## [Goal]
Rewrite the listing below, replacing every "thumbnail" with "preview" and leaving everything else unchanged.

## [Supplied records]

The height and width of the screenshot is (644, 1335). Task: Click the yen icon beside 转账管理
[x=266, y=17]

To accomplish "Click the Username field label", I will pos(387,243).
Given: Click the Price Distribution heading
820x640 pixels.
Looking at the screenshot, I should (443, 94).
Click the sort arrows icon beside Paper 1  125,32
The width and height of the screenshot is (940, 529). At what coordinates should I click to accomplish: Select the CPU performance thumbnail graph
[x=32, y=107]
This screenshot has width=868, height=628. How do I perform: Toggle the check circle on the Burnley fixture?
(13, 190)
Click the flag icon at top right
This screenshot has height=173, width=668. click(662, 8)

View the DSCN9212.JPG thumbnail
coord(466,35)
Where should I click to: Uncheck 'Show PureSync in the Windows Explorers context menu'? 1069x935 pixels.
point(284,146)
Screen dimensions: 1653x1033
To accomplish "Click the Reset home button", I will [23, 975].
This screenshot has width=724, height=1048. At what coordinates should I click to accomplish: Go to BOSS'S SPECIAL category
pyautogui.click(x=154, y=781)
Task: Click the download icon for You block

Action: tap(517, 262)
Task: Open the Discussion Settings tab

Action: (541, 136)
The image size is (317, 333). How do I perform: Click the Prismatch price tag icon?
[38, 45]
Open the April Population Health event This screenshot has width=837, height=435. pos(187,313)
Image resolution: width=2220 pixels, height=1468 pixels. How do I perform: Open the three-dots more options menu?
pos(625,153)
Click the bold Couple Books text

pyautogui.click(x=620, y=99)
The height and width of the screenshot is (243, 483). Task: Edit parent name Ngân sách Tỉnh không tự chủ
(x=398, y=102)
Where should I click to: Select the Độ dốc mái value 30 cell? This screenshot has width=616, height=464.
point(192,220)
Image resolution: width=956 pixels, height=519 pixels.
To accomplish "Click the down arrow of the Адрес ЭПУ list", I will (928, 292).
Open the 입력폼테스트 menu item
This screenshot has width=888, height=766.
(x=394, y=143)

## [Task solution]
The height and width of the screenshot is (644, 1335). Task: Click the yen icon beside 转账管理
[x=266, y=17]

To accomplish "Click the Username field label", I will pos(387,243).
Given: Click the Price Distribution heading
820x640 pixels.
Looking at the screenshot, I should (443, 94).
Click the sort arrows icon beside Paper 1  125,32
The width and height of the screenshot is (940, 529). At what coordinates should I click to accomplish: Select the CPU performance preview graph
[x=32, y=107]
This screenshot has width=868, height=628. How do I perform: Toggle the check circle on the Burnley fixture?
(13, 190)
Click the flag icon at top right
This screenshot has height=173, width=668. click(662, 8)

View the DSCN9212.JPG preview
coord(466,35)
Where should I click to: Uncheck 'Show PureSync in the Windows Explorers context menu'? 1069x935 pixels.
point(284,146)
Screen dimensions: 1653x1033
To accomplish "Click the Reset home button", I will [23, 975].
This screenshot has width=724, height=1048. At what coordinates should I click to accomplish: Go to BOSS'S SPECIAL category
pyautogui.click(x=154, y=781)
Task: Click the download icon for You block

Action: tap(517, 262)
Task: Open the Discussion Settings tab

Action: (541, 136)
The image size is (317, 333). How do I perform: Click the Prismatch price tag icon?
[38, 45]
Open the April Population Health event This screenshot has width=837, height=435. pos(187,313)
Image resolution: width=2220 pixels, height=1468 pixels. How do I perform: Open the three-dots more options menu?
pos(625,153)
Click the bold Couple Books text

pyautogui.click(x=620, y=99)
The height and width of the screenshot is (243, 483). Task: Edit parent name Ngân sách Tỉnh không tự chủ
(x=398, y=102)
Where should I click to: Select the Độ dốc mái value 30 cell? This screenshot has width=616, height=464.
point(192,220)
Image resolution: width=956 pixels, height=519 pixels.
To accomplish "Click the down arrow of the Адрес ЭПУ list", I will (928, 292).
Open the 입력폼테스트 menu item
This screenshot has width=888, height=766.
(x=394, y=143)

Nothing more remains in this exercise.